India increased import duties on gold and silver from six percent to 15 percent on Wednesday [1].

The move aims to stabilize the national currency and protect foreign-exchange reserves during a period of heightened economic volatility. By curbing the import of precious metals, the government seeks to reduce the outflow of capital from the country.

The Government of India's Finance Ministry announced the tariff increase following a call by Prime Minister Narendra Modi [1]. The policy took effect on May 13, 2026 [1, 2].

Officials said the need to offset economic strain caused by high energy costs and the war in the Middle East, specifically involving Iran, was the driver [1, 3]. The surge in energy prices has pressured the national budget, making the reduction of non-essential imports a priority for New Delhi [1, 2].

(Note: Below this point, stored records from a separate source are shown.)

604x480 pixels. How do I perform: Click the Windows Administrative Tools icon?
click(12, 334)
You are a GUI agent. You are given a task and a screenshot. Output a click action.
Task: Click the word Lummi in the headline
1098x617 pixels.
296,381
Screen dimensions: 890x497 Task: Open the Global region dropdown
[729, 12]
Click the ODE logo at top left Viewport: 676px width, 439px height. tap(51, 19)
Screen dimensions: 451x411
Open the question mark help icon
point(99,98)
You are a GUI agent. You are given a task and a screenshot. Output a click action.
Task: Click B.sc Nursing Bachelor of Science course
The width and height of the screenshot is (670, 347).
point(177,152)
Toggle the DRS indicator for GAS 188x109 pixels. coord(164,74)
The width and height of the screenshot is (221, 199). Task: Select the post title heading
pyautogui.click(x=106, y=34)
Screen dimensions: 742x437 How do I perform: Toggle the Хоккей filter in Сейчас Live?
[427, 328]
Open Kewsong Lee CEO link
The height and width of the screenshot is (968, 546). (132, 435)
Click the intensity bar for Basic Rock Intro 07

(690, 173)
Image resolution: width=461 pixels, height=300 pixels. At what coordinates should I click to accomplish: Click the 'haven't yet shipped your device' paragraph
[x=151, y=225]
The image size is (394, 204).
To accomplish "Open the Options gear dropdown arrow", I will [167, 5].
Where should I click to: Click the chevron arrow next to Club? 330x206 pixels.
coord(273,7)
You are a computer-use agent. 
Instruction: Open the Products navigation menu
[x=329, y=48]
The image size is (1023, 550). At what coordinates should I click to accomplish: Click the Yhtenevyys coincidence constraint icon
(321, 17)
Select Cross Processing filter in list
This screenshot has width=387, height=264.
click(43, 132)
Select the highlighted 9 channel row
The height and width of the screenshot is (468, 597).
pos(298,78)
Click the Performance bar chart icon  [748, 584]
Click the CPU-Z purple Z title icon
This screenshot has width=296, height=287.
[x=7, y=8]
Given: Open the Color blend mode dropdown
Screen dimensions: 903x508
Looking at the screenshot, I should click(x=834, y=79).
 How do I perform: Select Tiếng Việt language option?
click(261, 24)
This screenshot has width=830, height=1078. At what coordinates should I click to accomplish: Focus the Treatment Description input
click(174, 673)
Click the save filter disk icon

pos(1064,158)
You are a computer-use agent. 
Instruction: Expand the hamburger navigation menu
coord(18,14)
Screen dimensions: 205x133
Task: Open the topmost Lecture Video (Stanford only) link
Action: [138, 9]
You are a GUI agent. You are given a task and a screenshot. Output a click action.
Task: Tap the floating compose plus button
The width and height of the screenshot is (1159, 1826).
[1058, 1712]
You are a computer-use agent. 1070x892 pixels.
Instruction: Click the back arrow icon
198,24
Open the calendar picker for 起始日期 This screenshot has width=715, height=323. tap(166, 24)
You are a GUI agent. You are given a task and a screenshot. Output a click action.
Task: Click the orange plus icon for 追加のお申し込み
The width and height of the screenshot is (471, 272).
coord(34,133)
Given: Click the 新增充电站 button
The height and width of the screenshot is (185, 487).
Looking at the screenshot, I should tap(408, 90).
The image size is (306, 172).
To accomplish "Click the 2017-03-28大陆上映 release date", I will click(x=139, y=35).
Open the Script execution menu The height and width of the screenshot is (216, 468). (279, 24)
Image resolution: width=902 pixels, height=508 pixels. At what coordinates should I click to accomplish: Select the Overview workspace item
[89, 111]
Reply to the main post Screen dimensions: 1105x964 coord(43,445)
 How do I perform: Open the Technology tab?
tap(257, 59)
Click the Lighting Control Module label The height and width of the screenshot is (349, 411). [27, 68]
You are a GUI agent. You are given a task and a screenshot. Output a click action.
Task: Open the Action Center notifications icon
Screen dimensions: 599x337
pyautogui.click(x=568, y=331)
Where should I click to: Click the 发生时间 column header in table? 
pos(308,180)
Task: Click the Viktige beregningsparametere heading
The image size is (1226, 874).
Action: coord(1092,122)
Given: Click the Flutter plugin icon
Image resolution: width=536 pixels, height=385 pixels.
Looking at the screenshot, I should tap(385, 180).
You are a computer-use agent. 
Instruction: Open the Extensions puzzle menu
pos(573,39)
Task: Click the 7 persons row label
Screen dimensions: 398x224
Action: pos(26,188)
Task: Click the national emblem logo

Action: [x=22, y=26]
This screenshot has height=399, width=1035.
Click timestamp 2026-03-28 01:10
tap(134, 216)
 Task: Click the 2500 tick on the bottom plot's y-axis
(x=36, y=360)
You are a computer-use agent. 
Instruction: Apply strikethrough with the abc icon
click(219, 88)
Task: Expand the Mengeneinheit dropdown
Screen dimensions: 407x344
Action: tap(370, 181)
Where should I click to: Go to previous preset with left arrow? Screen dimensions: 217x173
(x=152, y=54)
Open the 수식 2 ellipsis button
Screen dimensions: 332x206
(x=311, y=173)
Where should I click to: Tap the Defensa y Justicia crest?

While the base tariff was raised to 15 percent [1], some reports indicate the effective combined rate on gold imports has reached 18.4 percent [4]. This discrepancy reflects the addition of other applicable levies on top of the primary import duty.

Gold and silver are deeply embedded in Indian culture and investment habits, often leading to high import volumes that can weigh on the trade balance [2, 3]. The current hike is designed to dampen this demand and alleviate pressure on the rupee [4].

India increased import duties on gold and silver from six percent to 15 percent on Wednesday.

This policy shift signals India's prioritization of macroeconomic stability over consumer access to precious metals. By raising the cost of imports, the government is attempting to create a financial buffer against external shocks—specifically the volatility of energy markets driven by the conflict in Iran—while preventing a sharp devaluation of the rupee.